Hablamos de actores porque eso es lo que somos. Hablamos de teatro porque somos los actores quienes lo hacemos.
No son los periodistas, no son los teatrólogos, no son los críticos, no son los académicos, no son los autores. Somos nosotros, los actores, quienes podemos saber qué es esto que hacemos.
Cuando lo hacemos. Cuando tomamos la determinación de actuar y no de interpretar.
Lo que se dice a menudo sobre nuestra profesión, sobre el teatro, no es más que una ficción.

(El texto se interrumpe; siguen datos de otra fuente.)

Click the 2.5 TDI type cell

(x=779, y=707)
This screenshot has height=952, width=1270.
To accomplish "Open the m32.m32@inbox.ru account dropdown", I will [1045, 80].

Un cuento.
Y nos preguntamos por qué los que no hacen teatro se empeñan tanto en hablar, hablar y hablar de esto que hacemos nosotros y que, si verdaderamente pudiera ser hablado, razonado, contado o explicado, sería absolutamente superfluo.
Si el teatro no es más que palabras, si se puede limitar a las palabras, que se vayan a casa los actores.
Pero si por un momento admitimos que el teatro es, o mejor, puede ser algo más, mucho, tanto que nos es difícil definirlo, imposible registrarlo y por supuesto entenderlo y explicárnoslo a nosotros mismos, entonces entonces entonces que se callen los habladores.
Ana Vallés (Acto seguido, 2003, programa de mano)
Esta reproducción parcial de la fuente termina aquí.